After he left the Czech Philharmonic, he continued as guest conductor there and freelanced with other orchestras, a spokesperson for the Philharmonic said in an interview.

Mr. Macal conducting the French National Orchestra. Among the many other European orchestras he conducted was the Czech Philharmonic, where he was principal conductor from 2003 to 2007.INA, via Getty Images

“He was an old-world figure in music, and he really brought an old-school sound,” the New Jersey Symphony’s concertmaster, Eric Wyrick, said in a phone interview. “He would always ask, ‘Where is my sound?’ And he was relentless in pursuit of this sound world he was famous for.”

That sound, rounded and warm, was ideally suited to the 19th-century repertoire with which Mr. Macal was most closely associated.

“You must feel something, and you should try to show it or say it, and that’s the point for any kind of art,” he told the radio interviewer Bruce Duffie in 1990.

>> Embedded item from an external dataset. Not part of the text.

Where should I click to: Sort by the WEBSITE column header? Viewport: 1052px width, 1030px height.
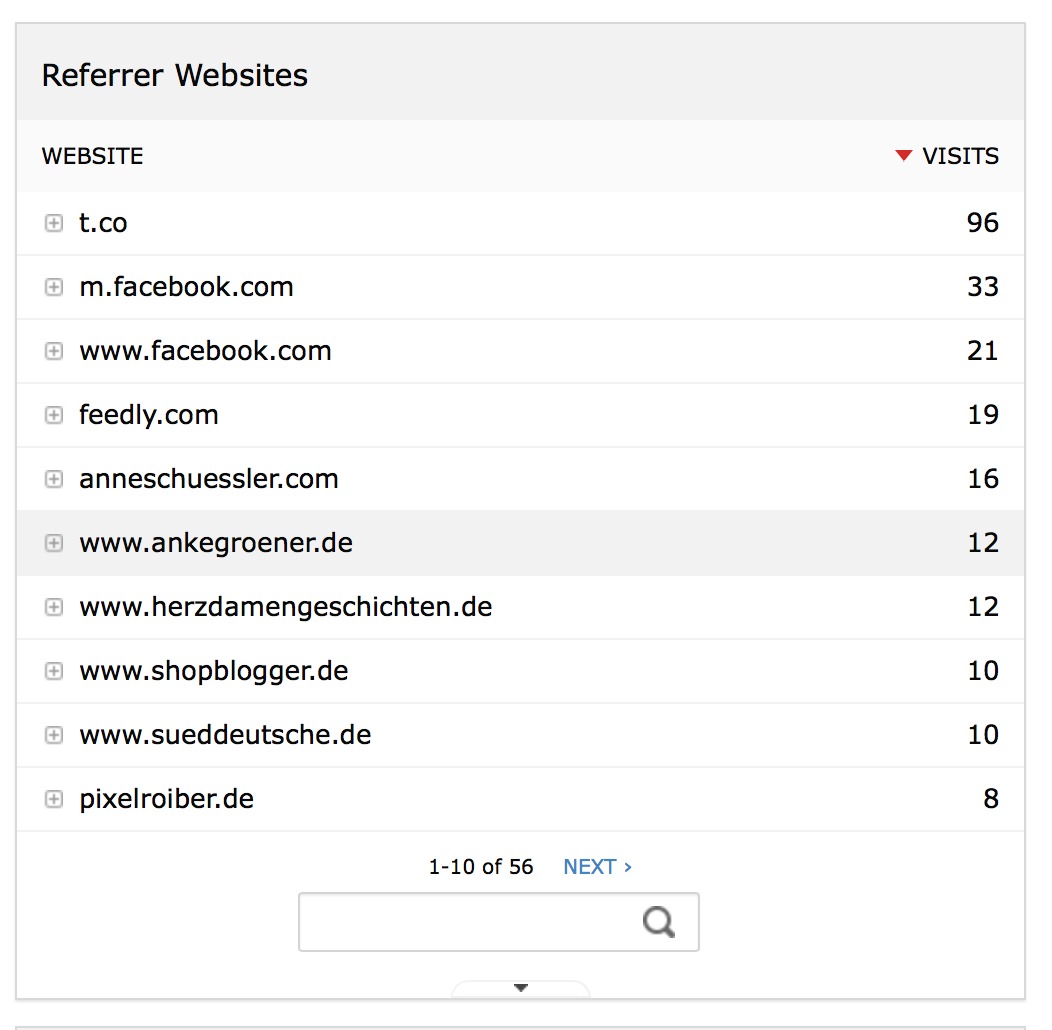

Mr. Wyrick recalled: “There is a real aerobic feeling to the way he wanted us to play. He would tell the winds, ‘Don’t step out of the texture.’ He was marvelous.” He added that the slow tempos Mr. Macal sometimes favored were ideally suited to Dvorak, though perhaps less so to Beethoven.

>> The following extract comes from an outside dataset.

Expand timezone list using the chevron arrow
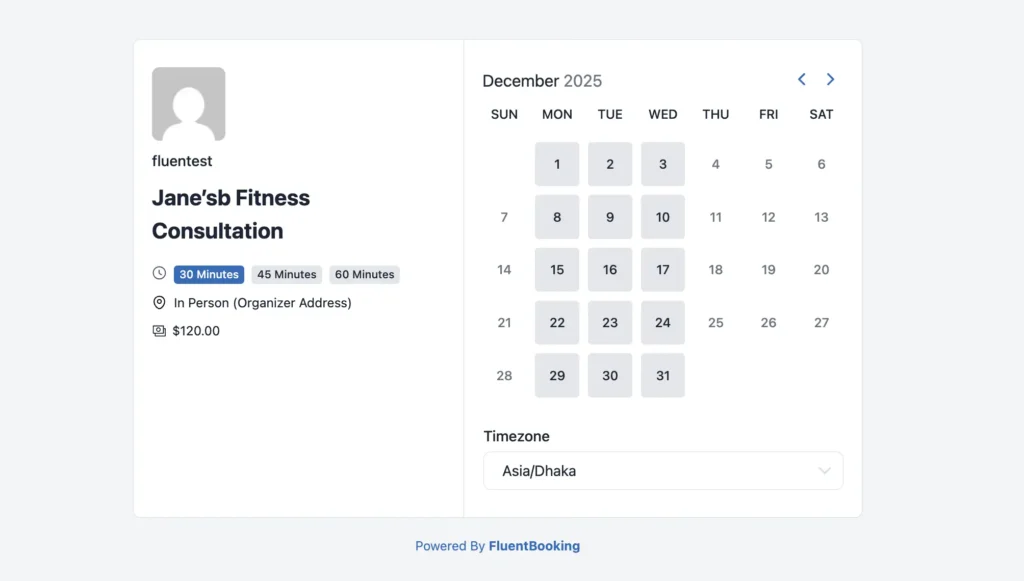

“He would say, ‘I don’t know how I do it. I take off with my elbows,’” and then he would gesture with his elbows, Mr. Wyrick said.

In a review of a 1990 performance of Czech music by the Pacific Symphony led by Mr. Macal, the critic Chris Pasles noted in The Los Angeles Times that Mr. Macal “obviously had a sense of the correct style — the folk elements transmuted by the composer — and he emphasized the vigorous rhythms while maintaining uncluttered balance.”

Reviewing a 1994 performance of the New York Philharmonic conducted by Mr. Macal, Bernard Holland of The New York Times called him “a good manager of excitement” who “manipulated the accumulating dramas” in Mussorgsky’s “A Night on Bald Mountain” with “admirable control.”

The New Grove Dictionary of Music and Musicians called Mr. Macal “a conductor of strong personality, clarity of purpose and firm structural logic in performance.”

That personality could manifest itself in a certain impetuousness. When the Soviet Union invaded Czechoslovakia in 1968, Mr. Macal fled his homeland in a taxi, telling the driver to take him to the German border.

“His wife and he and his young daughter, they left with whatever they had, and he had to start all over again,” said Larry Tamburri, the former executive director of the New Jersey orchestra.

Looking back in 1990, Mr. Macal told Mr. Duffie: “In the whole of my life I started a few times from the beginning. I started my career in Czechoslovakia, and then after the Russian invasion we left in ’68. So I started again and had my base in Western Europe. We came every year a little to the United States, but my base was in Europe.”

He moved to the United States in 1982 and, after becoming a citizen, assumed the directorship of the Milwaukee Symphony Orchestra in 1986. He held that position until 1995; for the last three years he was the music director of both the Milwaukee and New Jersey orchestras.

The New Jersey Symphony’s recording of Dvorak’s “New World” Symphony, which he conducted, won a Grammy Award for best engineered classical album in 2001.

Mr. Macal conducting in Olomouc, Czechoslovakia, in 1966. Two years later, when the Soviet Union invaded Czechoslovakia, Mr. Macal fled his homeland with his wife and daughter in a taxi.Frantisek Nesvadba/CTK, via Associated Press

Zdenek Macal was born in Brno, Czechoslovakia, on Jan. 8, 1936, and studied violin with his father from the age of 4. He enrolled at the conservatory in Brno, won an international conducting competition in Besançon, France, in 1965 and conducted the Czech Philharmonic for the first time shortly after winning the Dimitri Mitropoulos conducting competition in New York in 1966. He made his American debut with the Chicago Symphony Orchestra in 1972.

Mr. Macal’s wife, Georgina, a singer, died in 2015. A daughter, Monika, died last year.